• **WHAT YOU NEED TO DO**:
Exact copy, no pictures: return only the lines below from the line with "Open the Effect hat icon" up to and including the line with "This screenshot has height=609, width=900.".

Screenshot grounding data
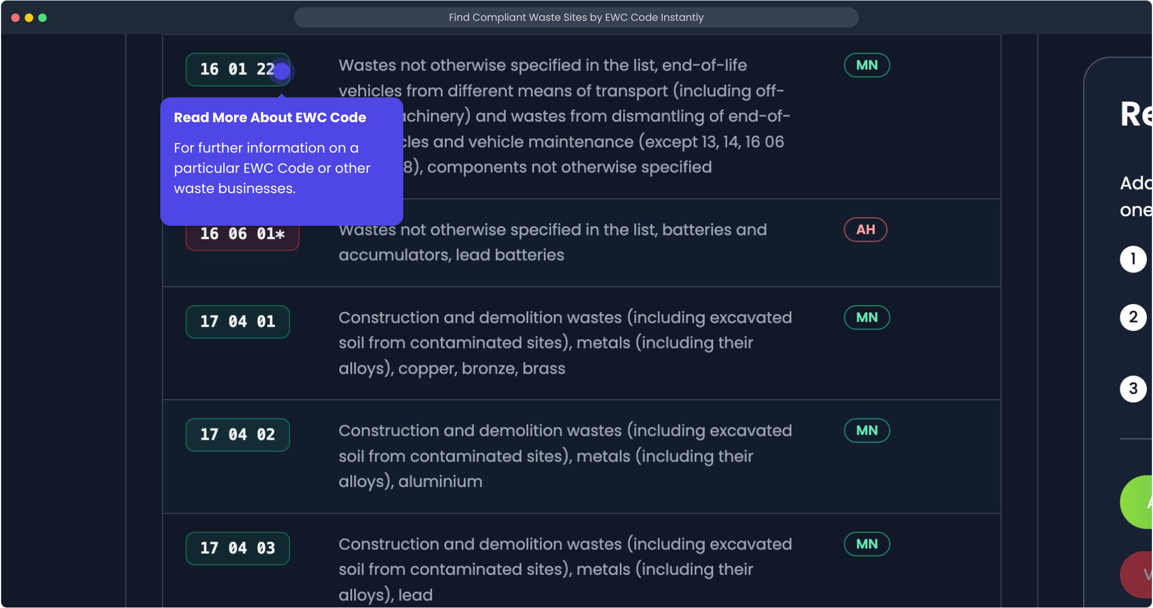Select the MN tag on the copper bronze brass row
1153x608 pixels.
(866, 318)
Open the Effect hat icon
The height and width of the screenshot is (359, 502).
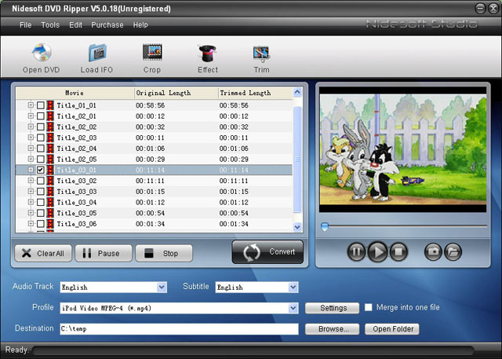(x=208, y=54)
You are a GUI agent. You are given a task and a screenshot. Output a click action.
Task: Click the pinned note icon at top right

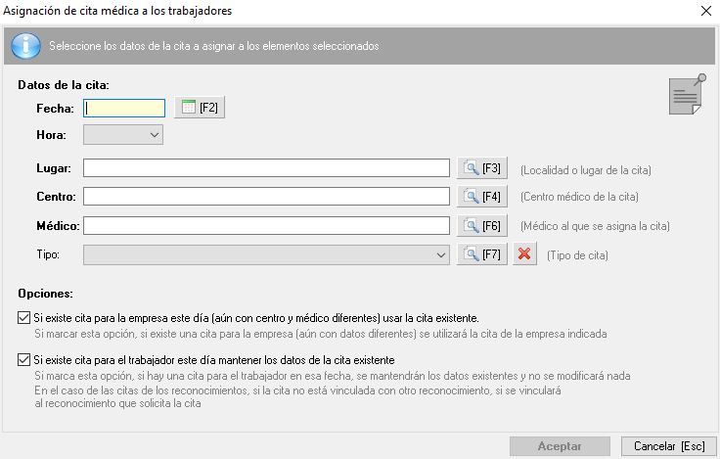coord(687,94)
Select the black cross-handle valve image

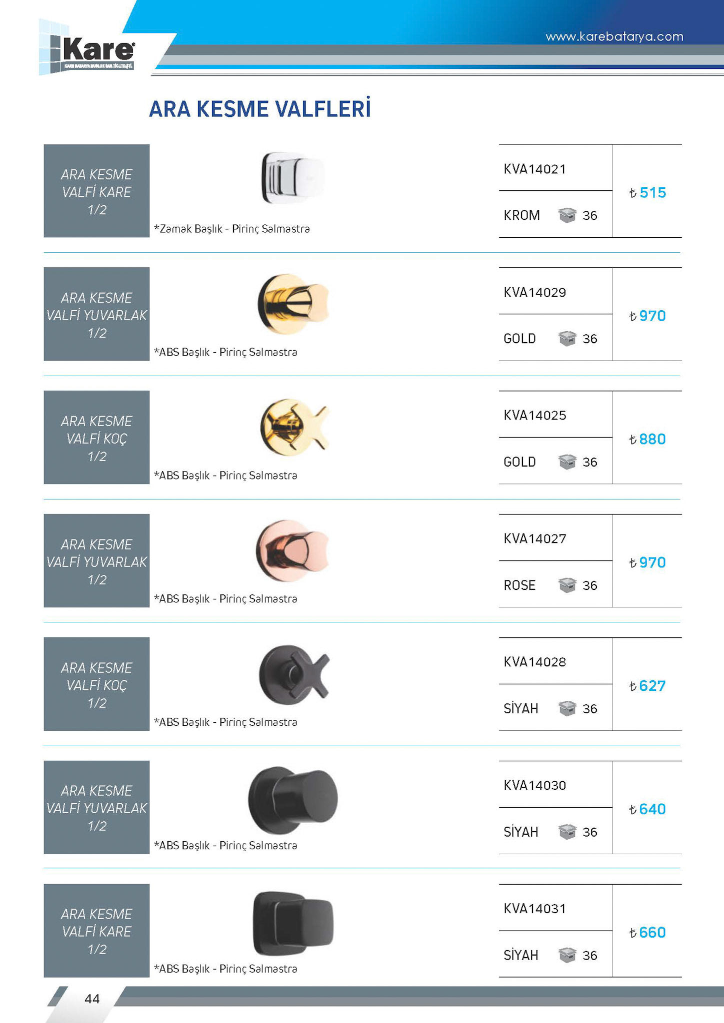coord(295,674)
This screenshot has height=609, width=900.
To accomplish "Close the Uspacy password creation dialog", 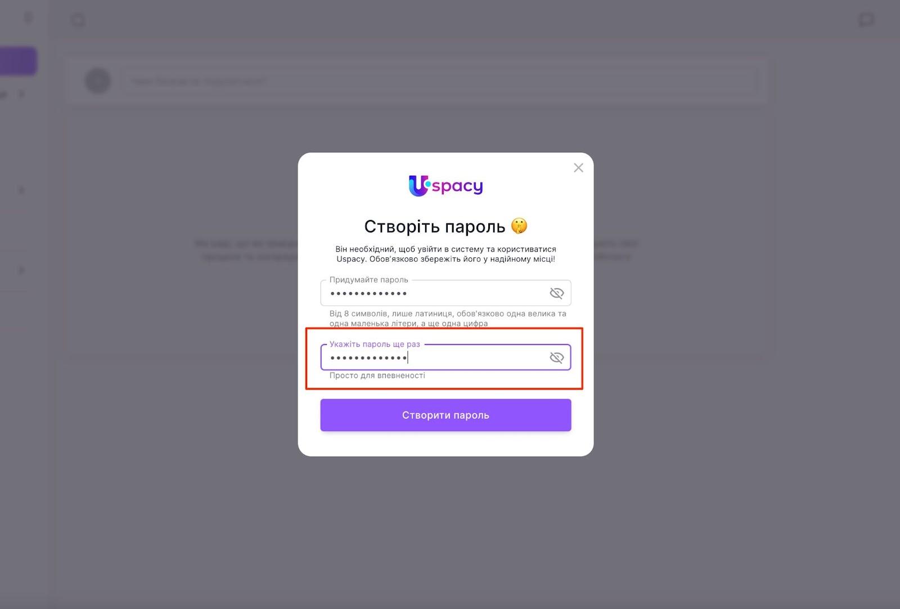I will click(x=578, y=168).
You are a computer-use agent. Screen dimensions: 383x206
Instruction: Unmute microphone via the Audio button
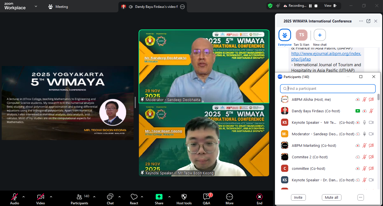click(15, 197)
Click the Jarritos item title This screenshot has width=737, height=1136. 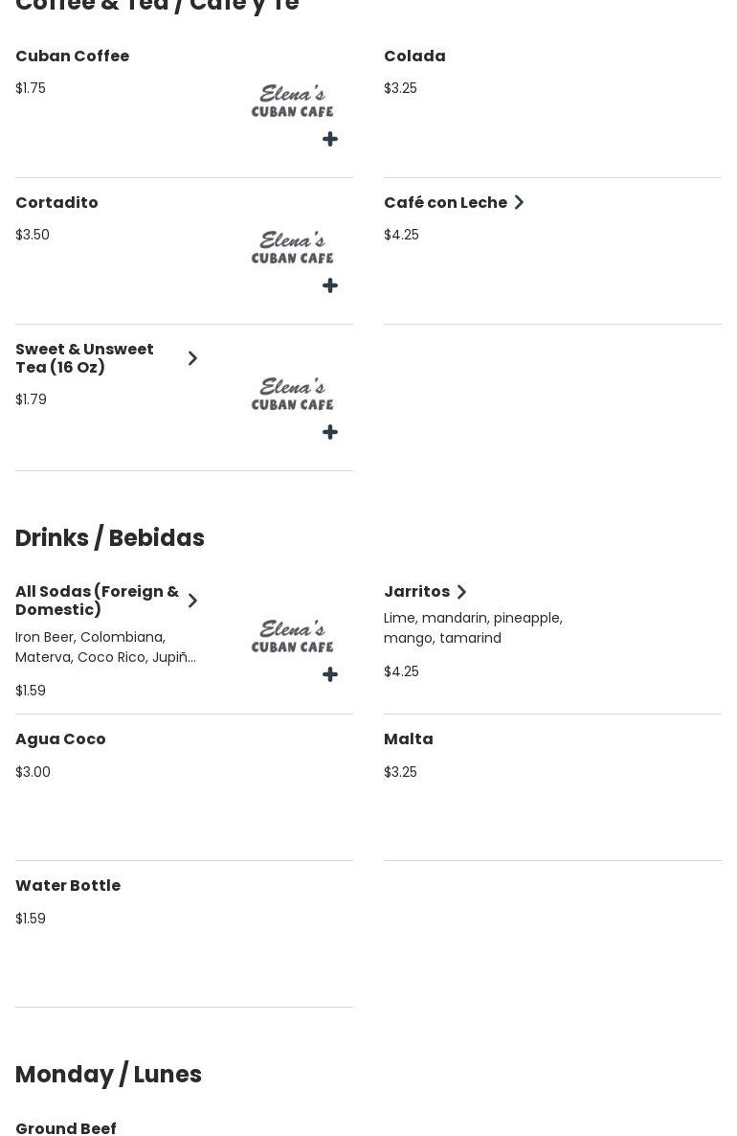point(416,592)
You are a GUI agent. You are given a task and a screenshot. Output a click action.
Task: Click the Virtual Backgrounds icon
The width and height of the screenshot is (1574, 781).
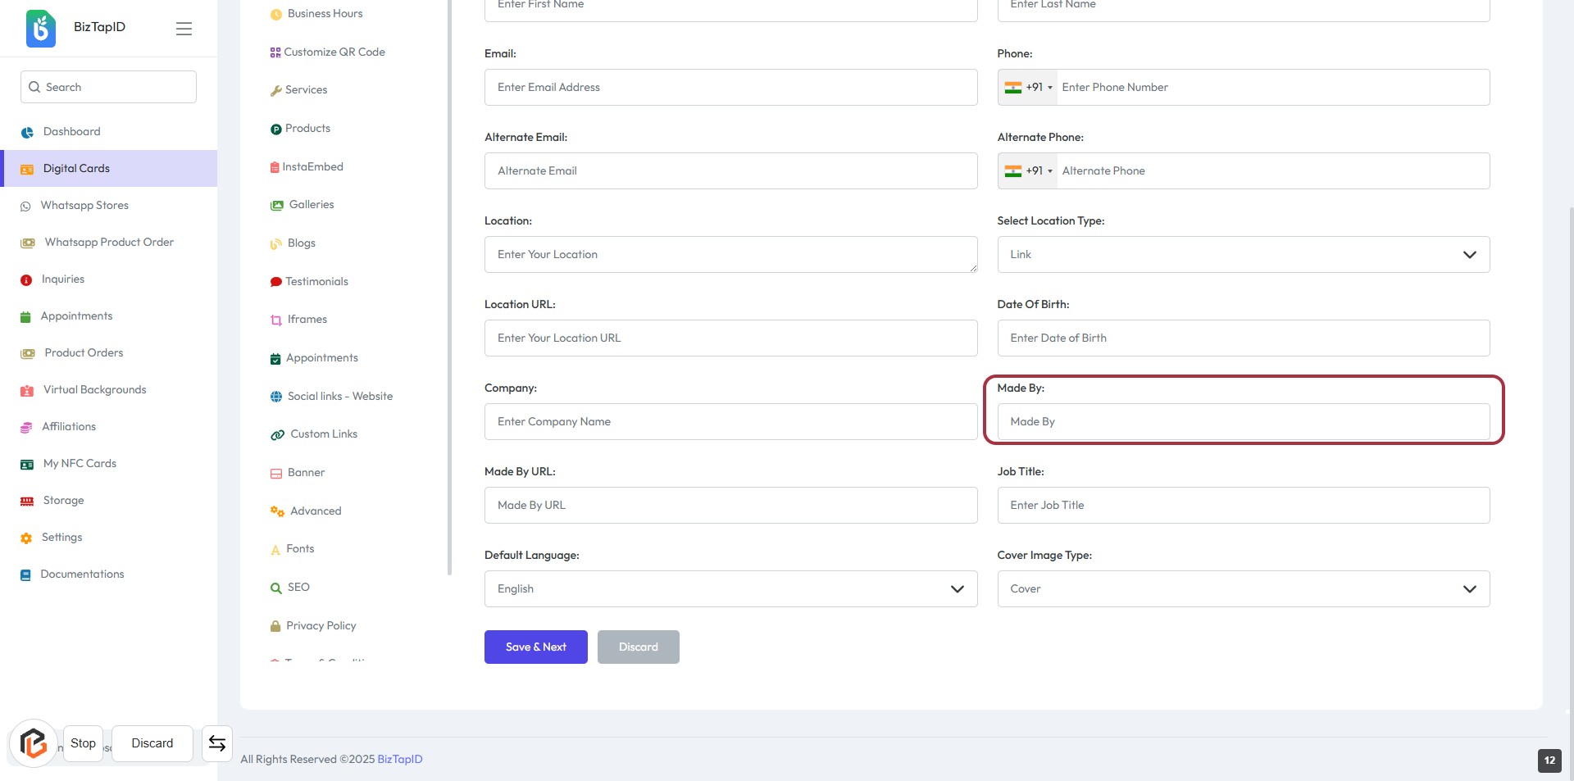coord(27,390)
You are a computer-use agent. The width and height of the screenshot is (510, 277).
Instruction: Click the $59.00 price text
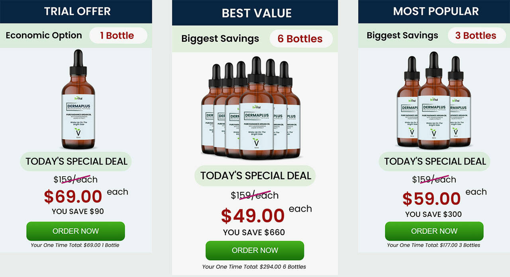(432, 199)
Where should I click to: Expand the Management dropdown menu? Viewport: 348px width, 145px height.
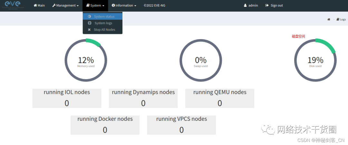click(65, 5)
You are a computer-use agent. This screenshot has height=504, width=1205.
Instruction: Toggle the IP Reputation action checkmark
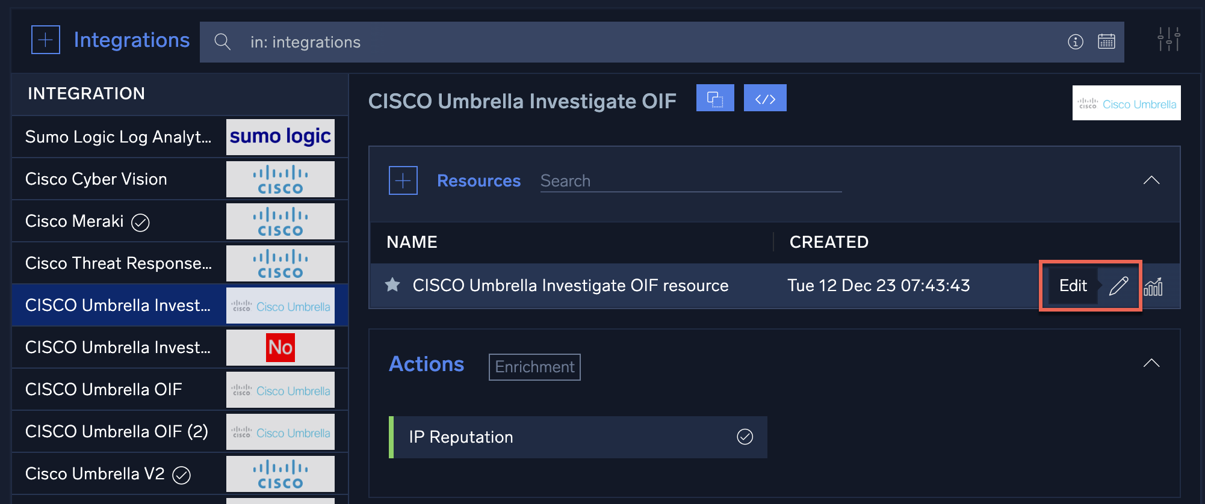[x=745, y=437]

• **EXERCISE ANSWER**:
Open the Effect hat icon
The height and width of the screenshot is (359, 502).
(x=208, y=54)
You are a GUI agent. You are given a task and a screenshot. Output a click action.
Task: Click the pinned note icon at top right

coord(687,94)
Select the black cross-handle valve image

coord(295,674)
This screenshot has height=609, width=900.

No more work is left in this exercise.